[PROBLEM DESCRIPTION]
Repeat the entries verbatim.

━━━ PROVIDED RECORDS ━━━

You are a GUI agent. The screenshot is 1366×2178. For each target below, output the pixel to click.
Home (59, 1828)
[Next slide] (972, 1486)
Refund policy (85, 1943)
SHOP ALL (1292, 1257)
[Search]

━━━

[REPLY]
You are a GUI agent. The screenshot is 1366×2178. For each target below, output the pixel to click.
Home (59, 1828)
[Next slide] (972, 1486)
Refund policy (85, 1943)
SHOP ALL (1292, 1257)
[Search]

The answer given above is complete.